» O QUE SE PEDE:
(a) Extraia do trecho sobre Kierkegaard, sem nenhuma alteração, a parte que vai de "Os três modos" a "instância, ao desespero.".
(b) Como fica, em forma de lista e sem perder os fatos principais, o parágrafo do trecho sobre Kierkegaard que começa com "O modo de vida estético"?

» TRECHO CITADO:

◇ ◇ ◇ ◇

Para o dinamarquês, a crença determina o valor, não o contrário. A verdade, caracteristicamente subjetiva, é nada mais que um construto da intensidade da fé. Quanto maior o ardor com que se acredita, mais verdadeiro será o objeto do conhecimento, mas não obrigatoriamente lógico.

Uma vez que as verdades essenciais estão totalmente fora do nosso alcance na medida que não podemos nos aproximar delas objetivamente, elas surgem para nós sob a forma de tensão; de ruptura entre afirmações. Sendo assim, novas ideias surgem de paradoxos, e qualquer tentativa de solucionar tais disparidades não passará de uma tentativa. Kierkegaard era intimista de Sócrates e seus métodos de dialética.

Søren sempre falava sobre “a verdade que é verdadeira para mim”, com isso querendo apontar que, para todo alguém, a verdade é aquilo que convém. Dessa maneira, ele conclui que, toda vez que alegamos conhecer alguma coisa, só podemos dizer isto como um ato de fé, não da razão.

Se a verdade é subjetiva, decorre daí uma liberdade ilimitada. Para ele, é de fato impossível que a liberdade possa ser provada ou testada filosoficamente, porque qualquer prova implicaria uma necessidade lógica, que é o oposto da liberdade.

Os três modos de vida

Kierkegaard dizia que, no caminho da vida, há um sem-fim de direções, embora possam ser colocadas em três categorias de escolha: estética, ética e religiosa.

O modo de vida estético, caracterizado pelo hedonismo romântico, belo e sofisticado, ao qual se contrapõe não apenas a dor, mas, sobretudo, ao tédio, visto aí como uma ameaça perpétua. O protagonista da opção estética tenta realizar todas as possibilidades, mas estas não lhe conferem mais do que uma satisfação transitória. O “esteticista” vive pelo momento e não conhece (nem deseja conhecer) outro fim de vida senão gozar o instante que passa. Infiel e descompromissado, quer sempre testar limites, provar novidades, fugir permanentemente do tédio, recusando-se a engajar. Consequentemente, a busca estética desenfreada conduz, em última instância, ao desespero.

◇ ◇ ◇ ◇

» CONTEÚDO DOS DADOS:
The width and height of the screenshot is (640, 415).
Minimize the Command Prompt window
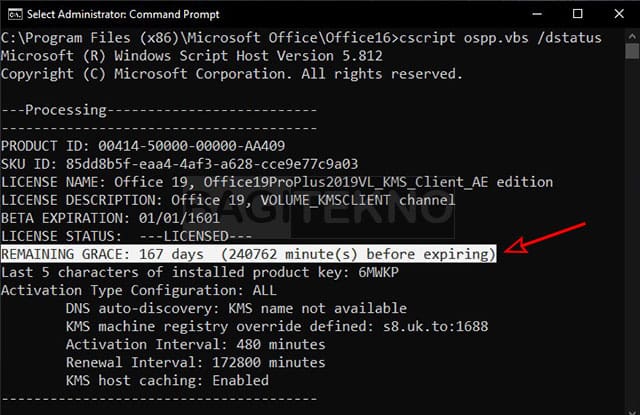coord(537,14)
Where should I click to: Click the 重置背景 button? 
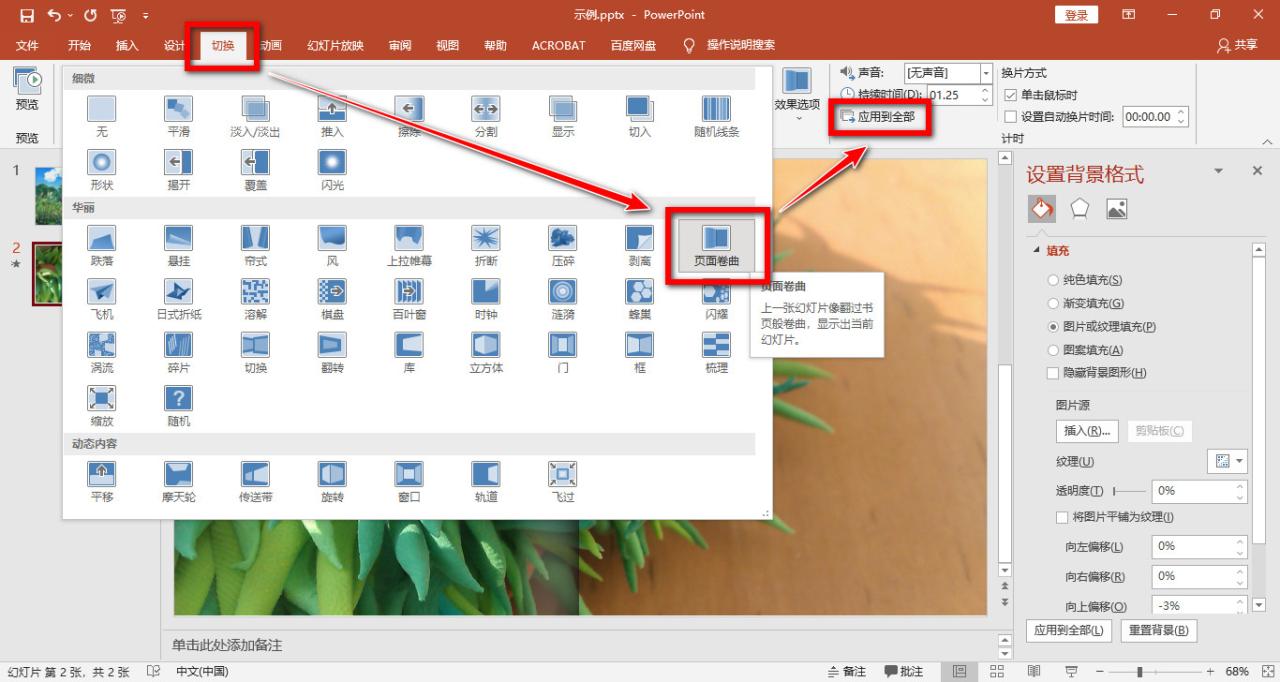(x=1157, y=630)
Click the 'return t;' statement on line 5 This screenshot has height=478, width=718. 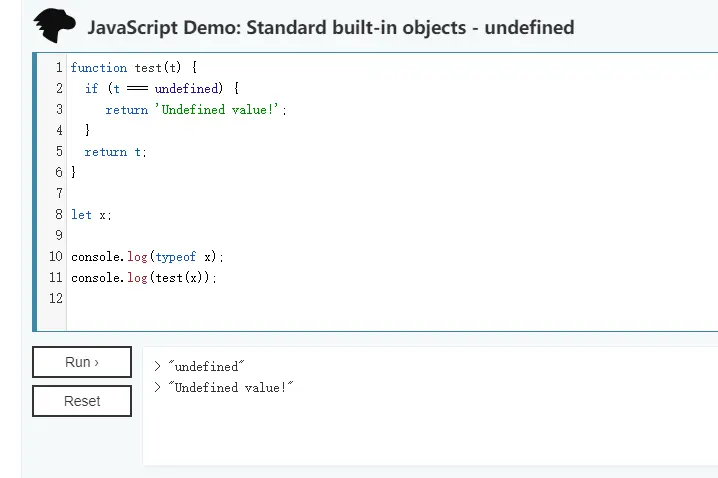pyautogui.click(x=115, y=152)
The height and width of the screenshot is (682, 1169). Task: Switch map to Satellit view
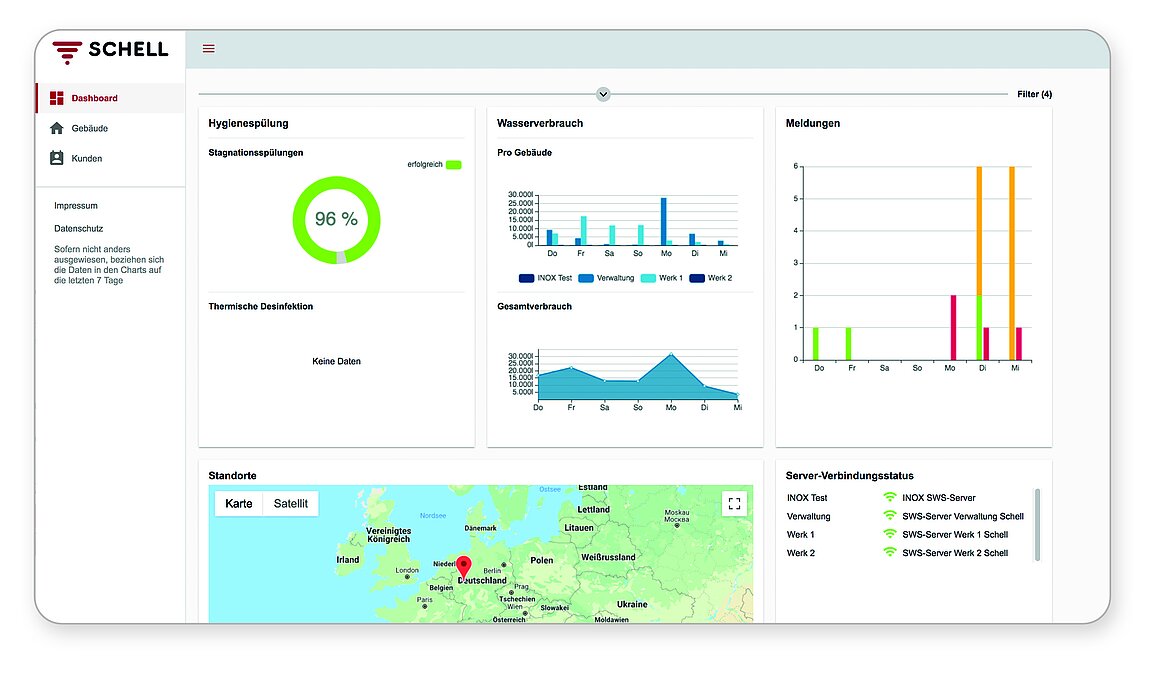291,503
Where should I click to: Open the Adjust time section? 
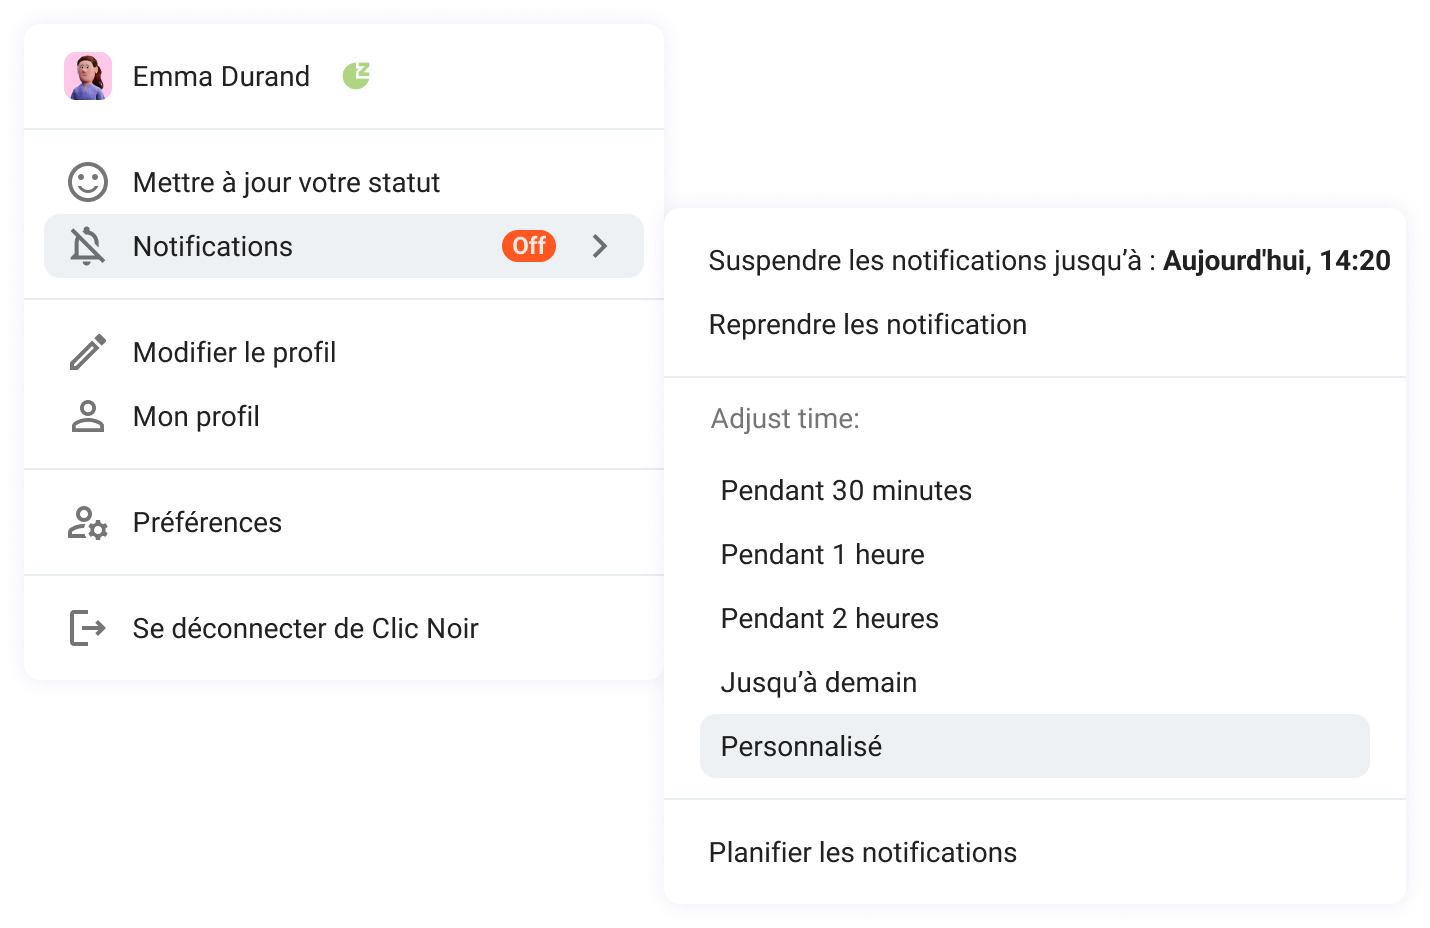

◇ ◇ ◇ ◇

» RESPOSTAS FORNECIDAS:
(a)
Os três modos de vida

Kierkegaard dizia que, no caminho da vida, há um sem-fim de direções, embora possam ser colocadas em três categorias de escolha: estética, ética e religiosa.

O modo de vida estético, caracterizado pelo hedonismo romântico, belo e sofisticado, ao qual se contrapõe não apenas a dor, mas, sobretudo, ao tédio, visto aí como uma ameaça perpétua. O protagonista da opção estética tenta realizar todas as possibilidades, mas estas não lhe conferem mais do que uma satisfação transitória. O “esteticista” vive pelo momento e não conhece (nem deseja conhecer) outro fim de vida senão gozar o instante que passa. Infiel e descompromissado, quer sempre testar limites, provar novidades, fugir permanentemente do tédio, recusando-se a engajar. Consequentemente, a busca estética desenfreada conduz, em última instância, ao desespero.

(b)
- Caracteriza-se pelo hedonismo romântico, belo e sofisticado.
- Contrapõe-se à dor e, sobretudo, ao tédio, visto como uma ameaça perpétua.
- Quem o escolhe tenta realizar todas as possibilidades, mas elas só lhe dão uma satisfação transitória.
- O "esteticista" vive pelo momento e não conhece, nem deseja conhecer, outro fim de vida senão gozar o instante.
- Infiel e descompromissado, testa limites, prova novidades, foge do tédio e se recusa a engajar.
- A busca estética desenfreada conduz, em última instância, ao desespero.